##### The input
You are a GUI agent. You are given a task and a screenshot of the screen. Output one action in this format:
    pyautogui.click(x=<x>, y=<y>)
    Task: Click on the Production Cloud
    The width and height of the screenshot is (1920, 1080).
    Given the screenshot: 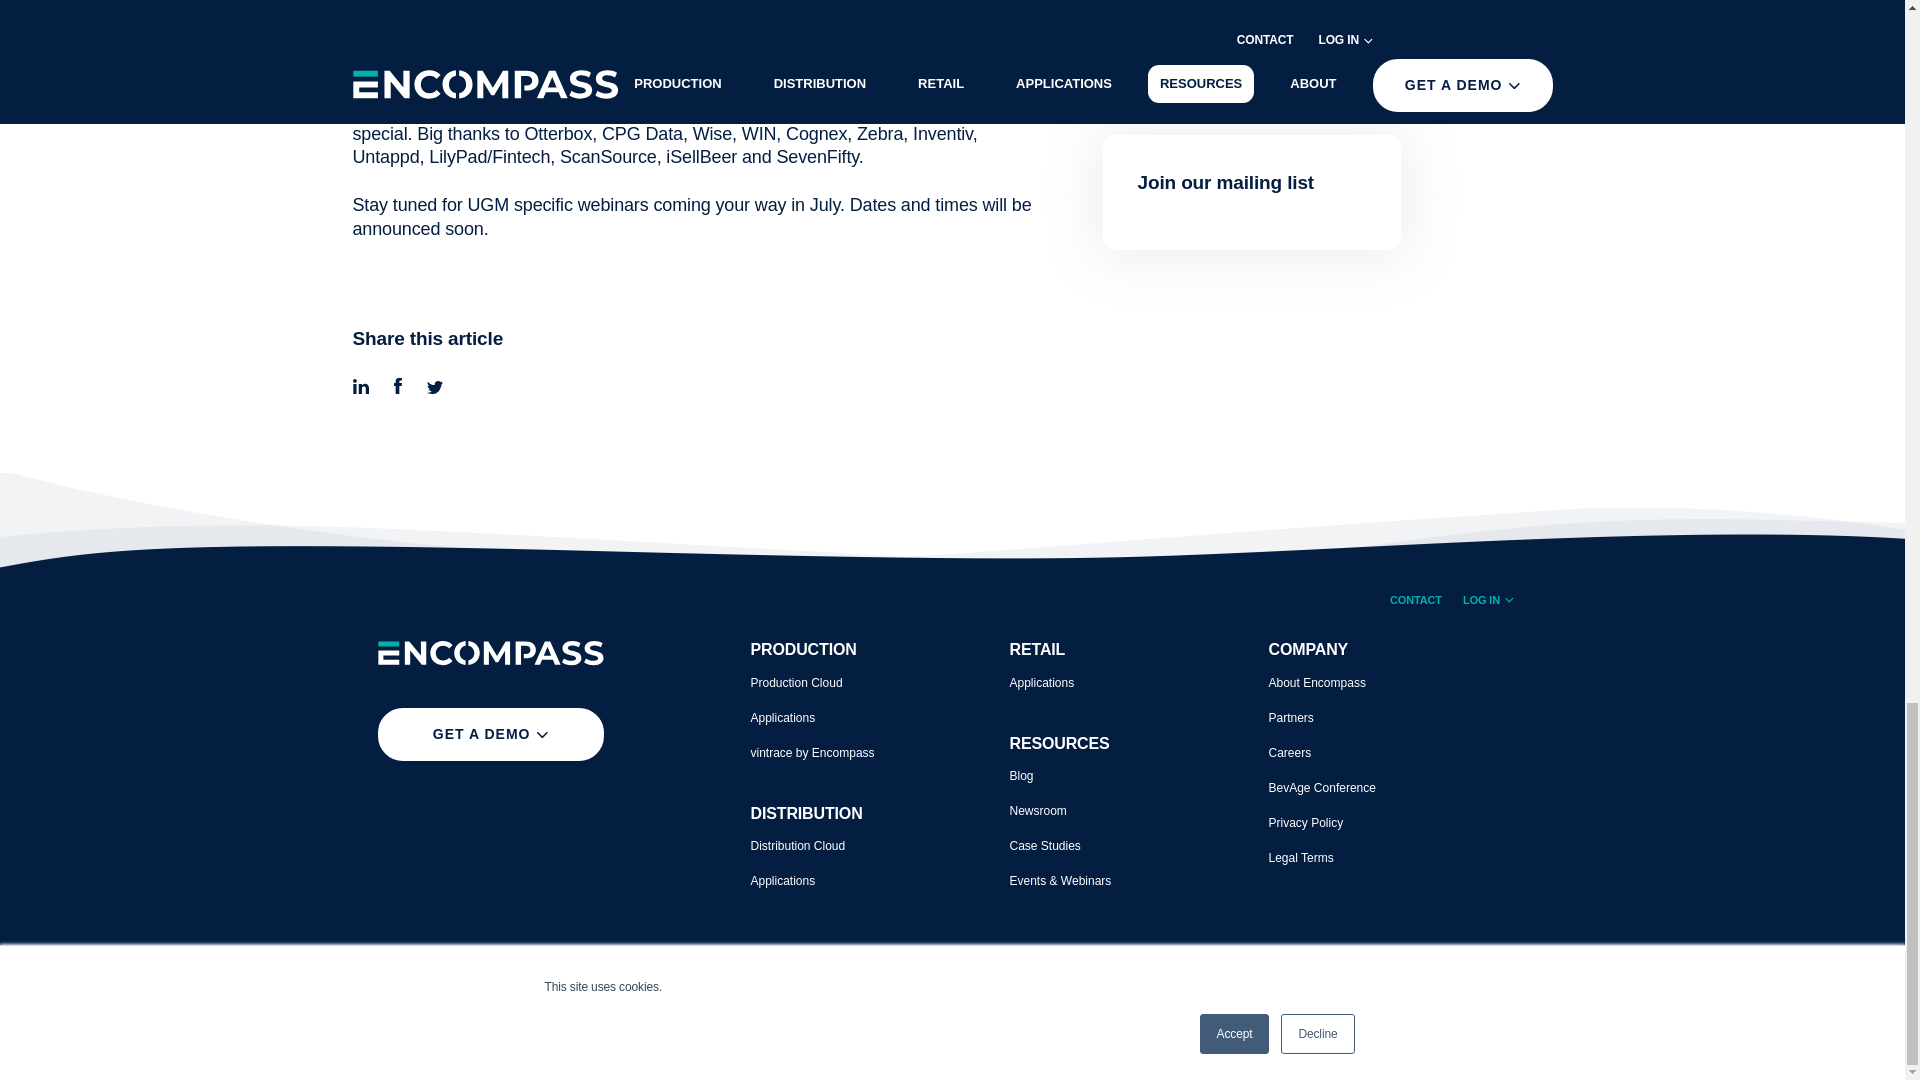 What is the action you would take?
    pyautogui.click(x=796, y=683)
##########
Stated goal: Copy the listing from its opening line down to the line holding "The width and", both included.

Reply:
You are a GUI agent. You are given a task and a screenshot of the screen. Output one action in this format:
    pyautogui.click(x=<x>, y=<y>)
    Task: Click on the Production Cloud
    The width and height of the screenshot is (1920, 1080).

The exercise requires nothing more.